▸ EXERCISE PROMPT
After finding "1287x640 pixels. Task: Switch" in the material below, output its line and every line after it through the last, exactly, but not the pictures.

▸ TASK MATERIAL
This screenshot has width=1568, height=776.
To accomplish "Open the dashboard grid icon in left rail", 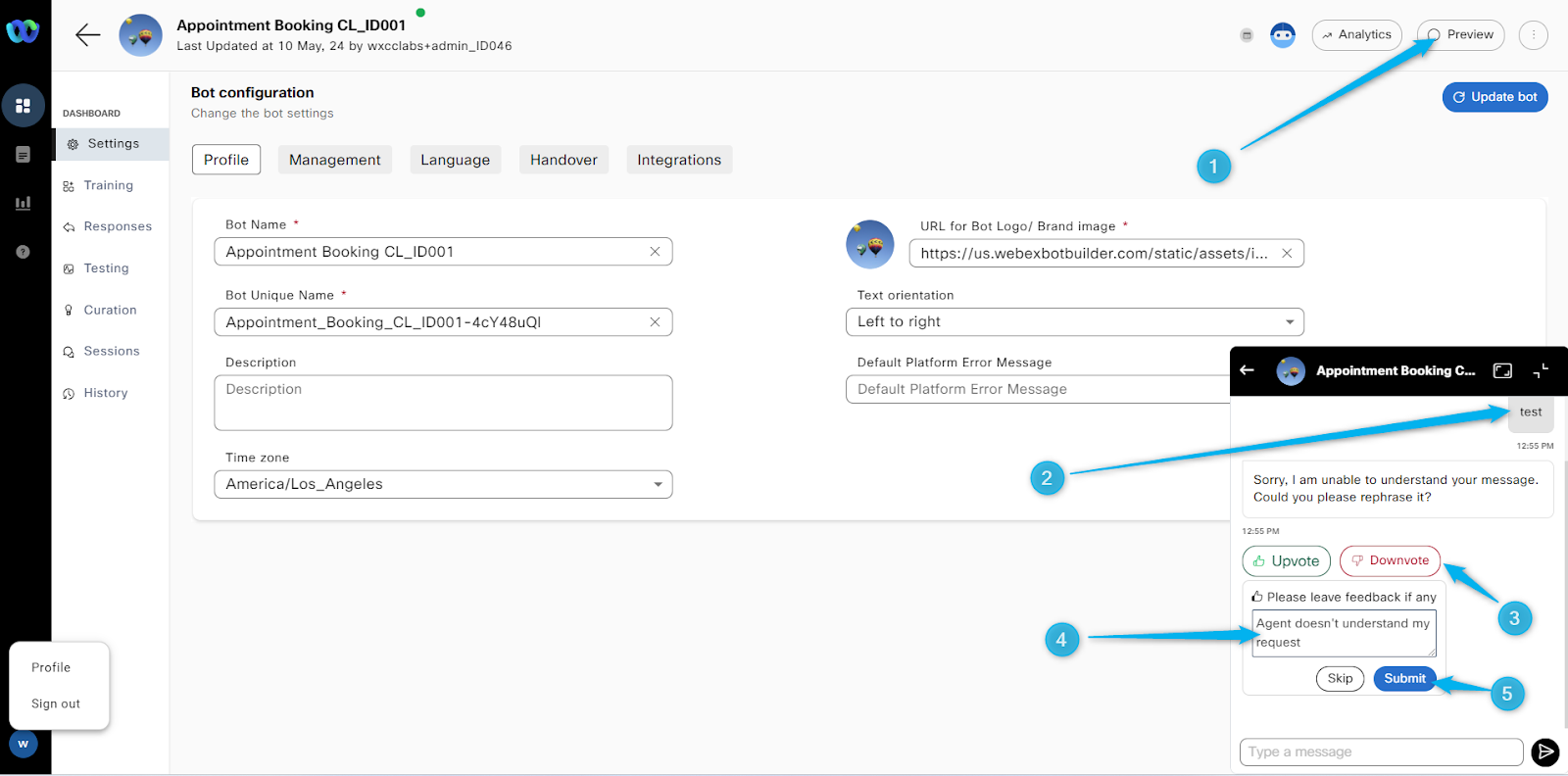I will point(24,106).
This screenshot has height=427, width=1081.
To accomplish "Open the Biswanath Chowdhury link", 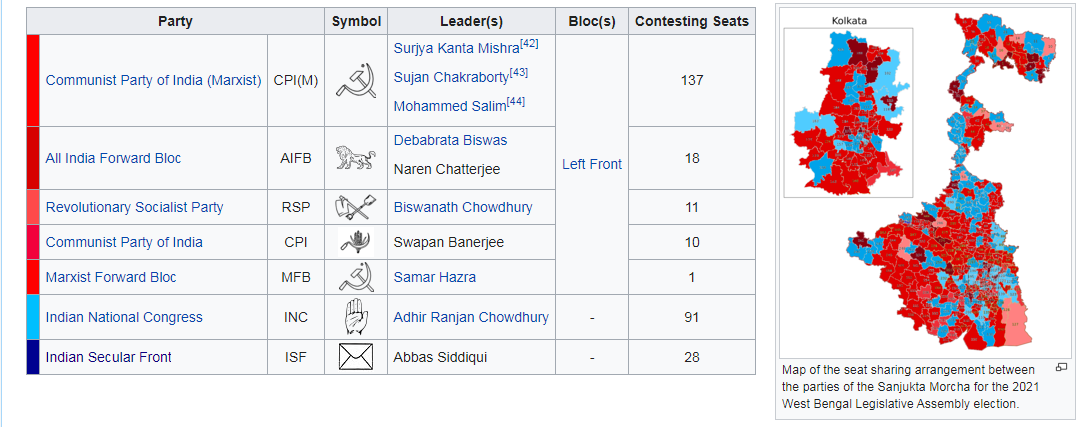I will 462,207.
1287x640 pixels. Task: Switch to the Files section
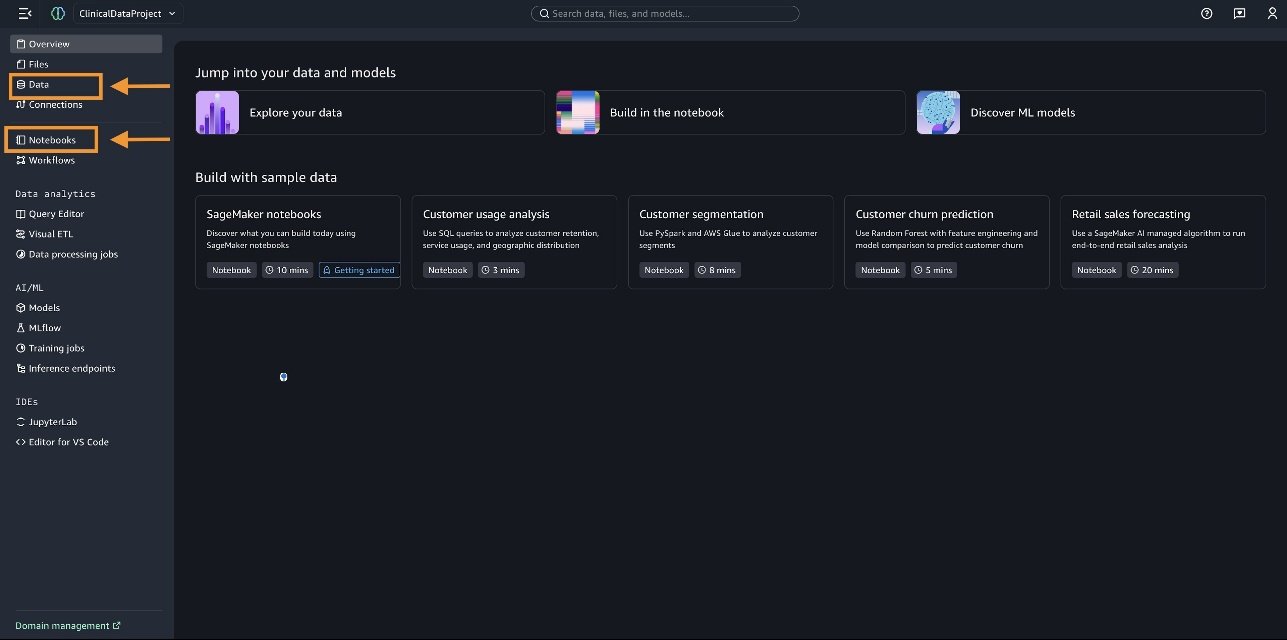click(36, 63)
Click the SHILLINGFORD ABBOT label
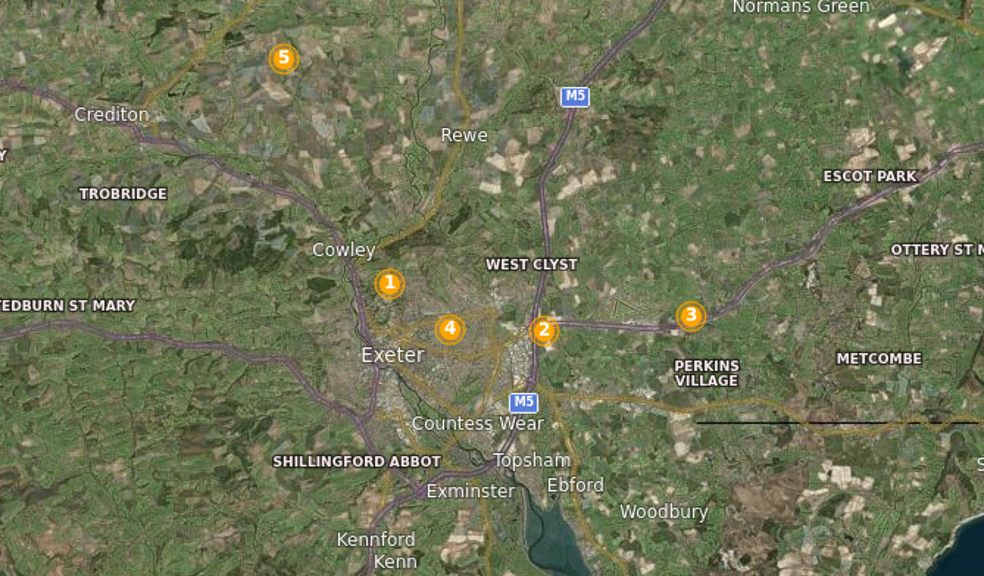This screenshot has height=576, width=984. [356, 462]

▸ YOUR SOLUTION
1287x640 pixels. Task: Switch to the Files section
click(36, 63)
Click the SHILLINGFORD ABBOT label
This screenshot has height=576, width=984. [356, 462]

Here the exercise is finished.